Il n'existe que peu de représentations des mouvements de grèves de la fin de la Première Guerre mondiale (aucune représentation durant la guerre elle-même) jusqu'en 1936. Cette période, jusqu'en 1938 constitue le second bloc important du livre, avec une place des photographies et non plus de la carte postale. Les années d'après guerre forment un ensemble tout à fait passionnant, car généralement peu connu. La CGT est présente dans chacun de ces conflits. Mention spéciale à l'extraordinaire photo sur double page (p. 216-217) montrant un meeting à la Bourse du travail, avec Marcel Paul, ancien ministre communiste à la Libération, quintessence caricaturale du camarade dirigeant. Toute la problématique de la délégation ouvrière envers ses chefs est présente dans cette photo particulièrement chargée de sens. 68 est à peine esquissé. L'ouvrage, symboliquement, se clôt en 2003, par l'image d'un ouvrer métallurgiste attendant le résultat du tribunal de grande instance de Béthune qui prononce la liquidation judiciaire de Métaleurop.

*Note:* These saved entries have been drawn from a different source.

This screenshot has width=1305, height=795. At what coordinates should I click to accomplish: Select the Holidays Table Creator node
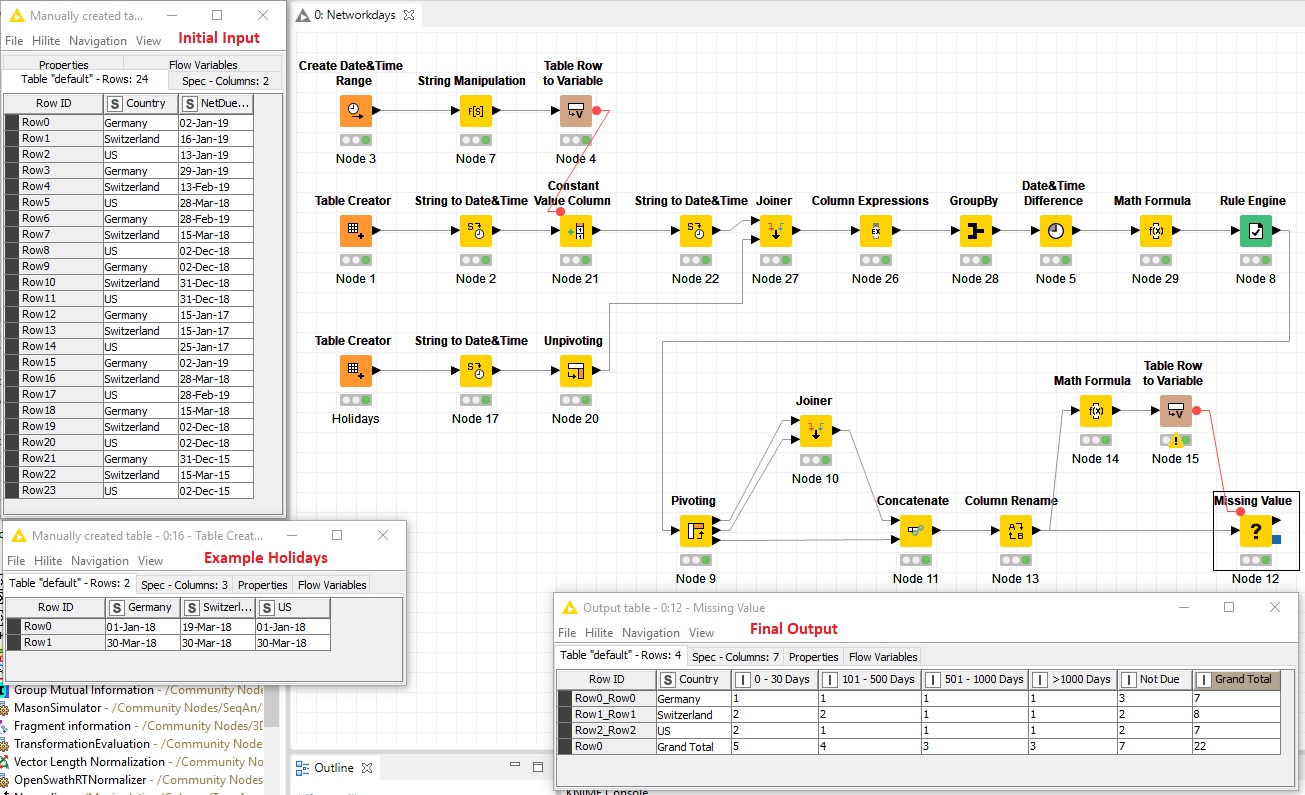(x=355, y=371)
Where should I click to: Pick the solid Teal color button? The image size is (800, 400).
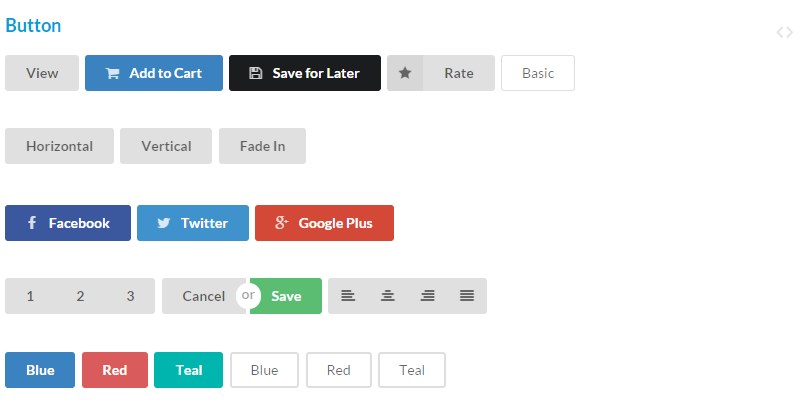point(189,370)
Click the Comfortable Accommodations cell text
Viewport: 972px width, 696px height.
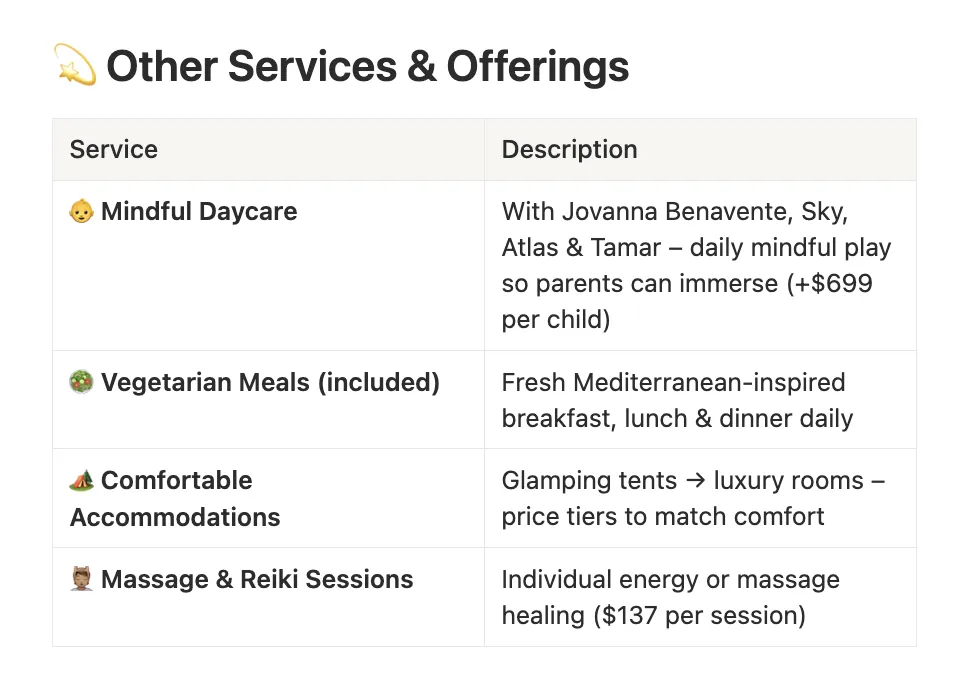[x=177, y=481]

On saura gré aux concepteurs de ce livre à mettre entre toutes les mains d'avoir maintenu le choix esthétique du noir et blanc tout au long de l'album, conférant à toutes ces photos une profondeur inattendue. Quelques repères chronologiques et une bibliographie indicative n'oubliant aucun livre essentiel sur ce thème concluent cette somme documentaire.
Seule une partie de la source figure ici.